YOUR TASK:
Line by line, please look for the word "icon" in the following records, then copy each line you find it in.

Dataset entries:

━━━━━━━━━━━━━━━━━━━━

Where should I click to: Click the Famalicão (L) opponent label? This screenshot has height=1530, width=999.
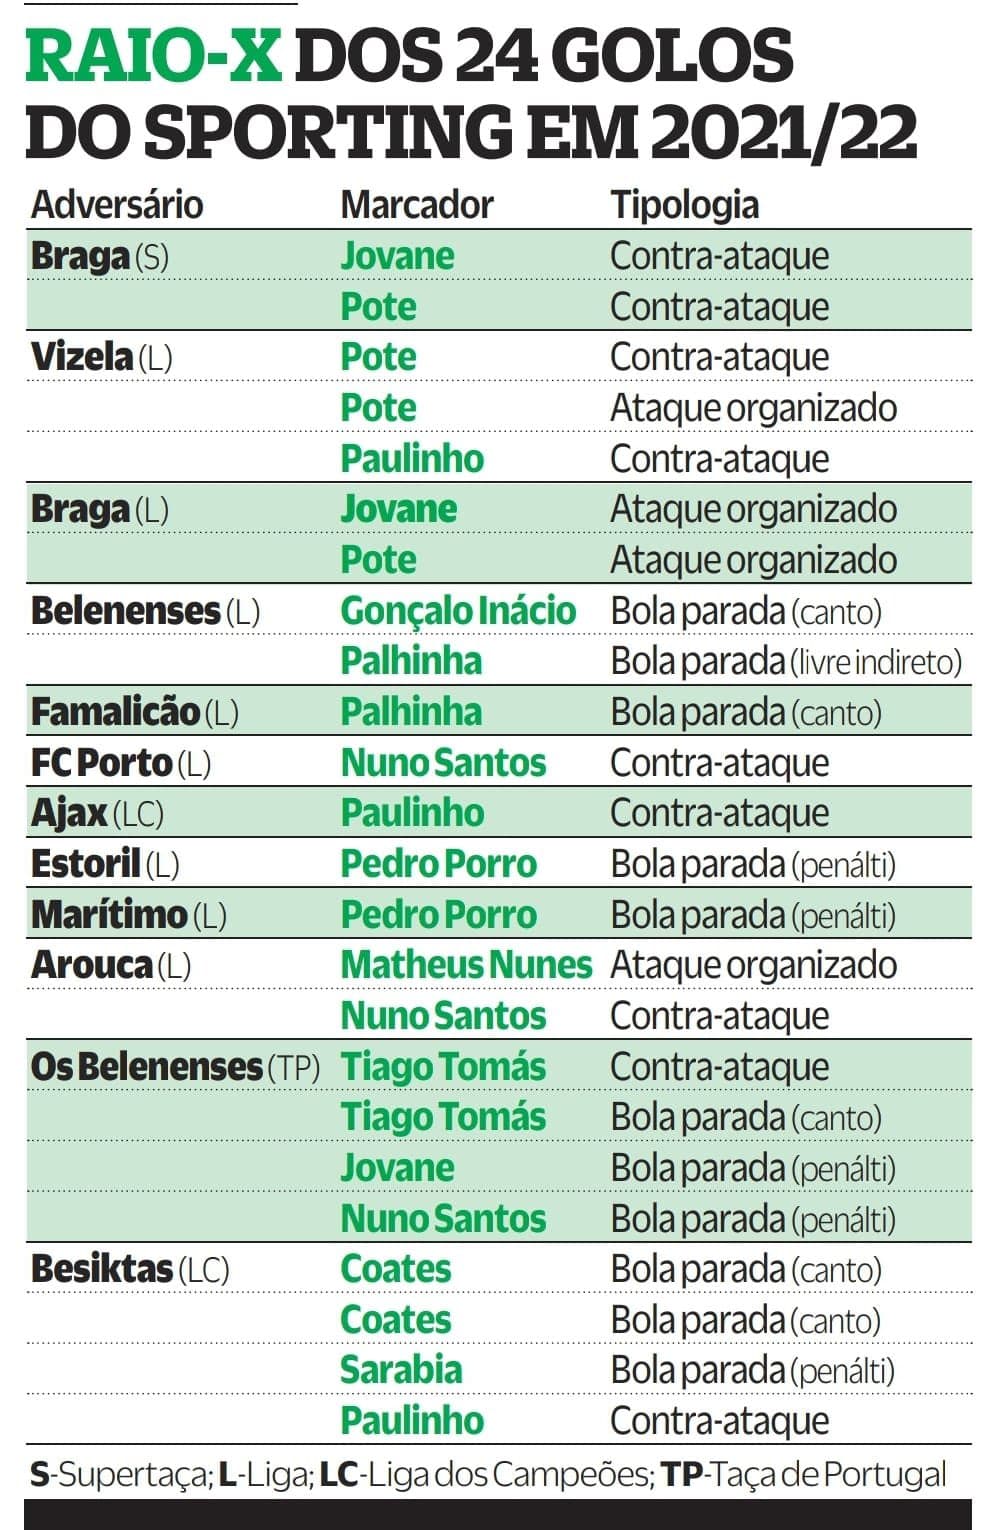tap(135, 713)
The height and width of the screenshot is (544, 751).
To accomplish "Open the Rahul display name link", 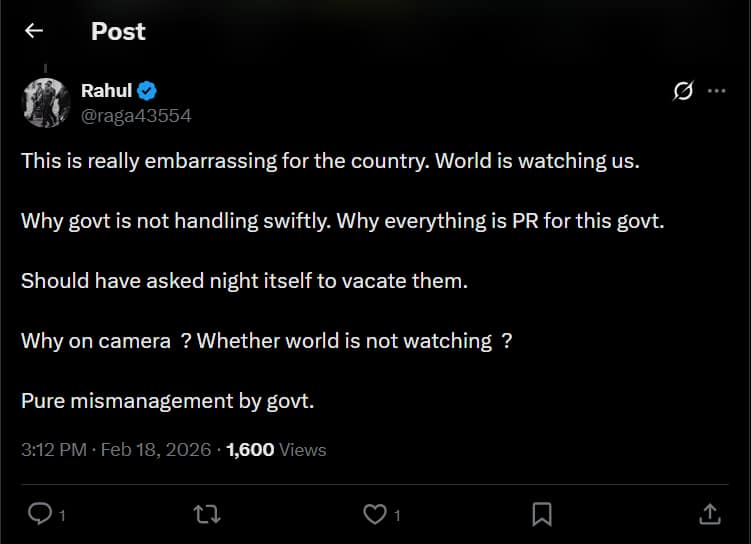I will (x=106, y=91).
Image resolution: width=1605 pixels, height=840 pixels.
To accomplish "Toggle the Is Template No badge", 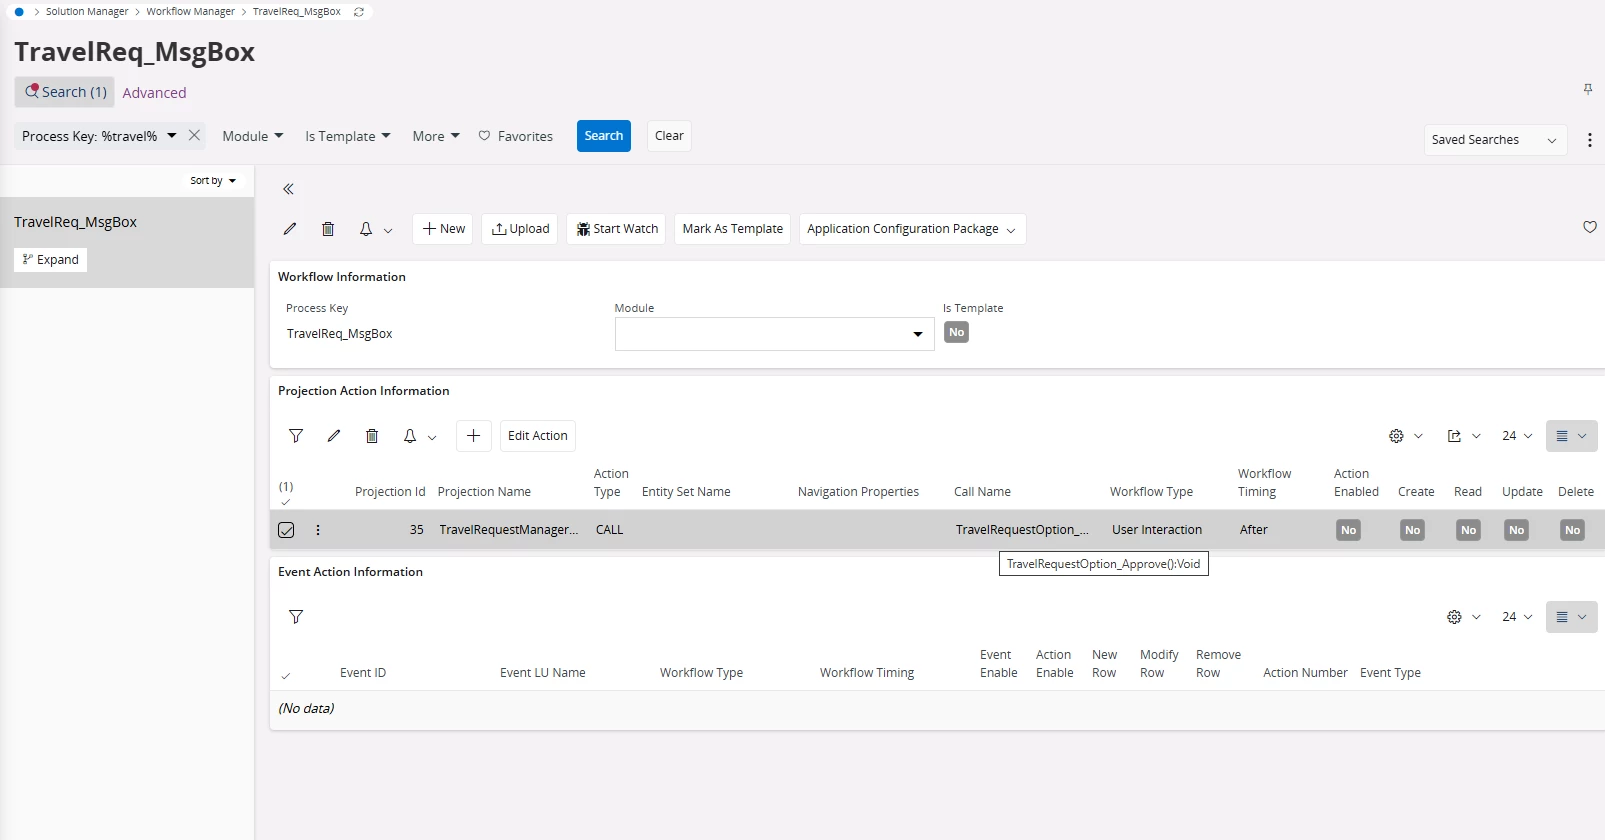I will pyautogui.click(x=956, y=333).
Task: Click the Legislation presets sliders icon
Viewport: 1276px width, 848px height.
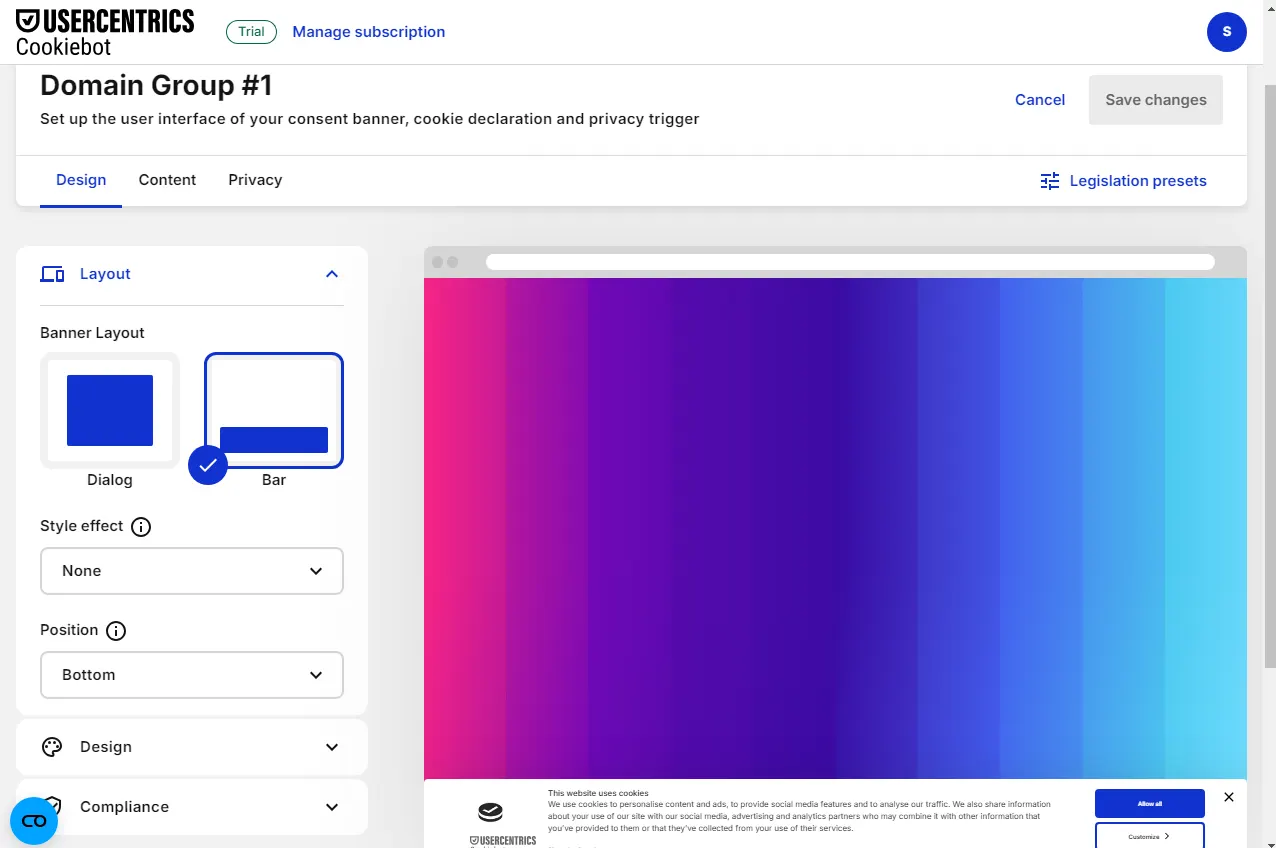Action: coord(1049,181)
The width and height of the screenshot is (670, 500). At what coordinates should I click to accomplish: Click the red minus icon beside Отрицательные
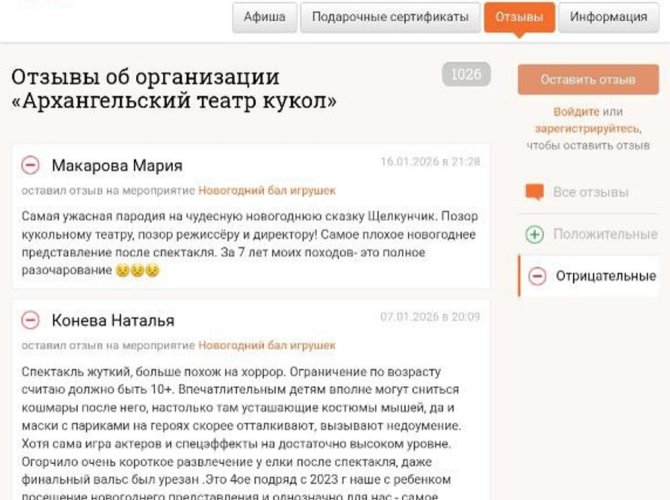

━━━━━━━━━━━━━━━━━━━━

ANSWER FOR THIS EXERCISE:
Task: Click the Legislation presets sliders icon
The width and height of the screenshot is (670, 500). At what coordinates should I click to accomplish: Click the red minus icon beside Отрицательные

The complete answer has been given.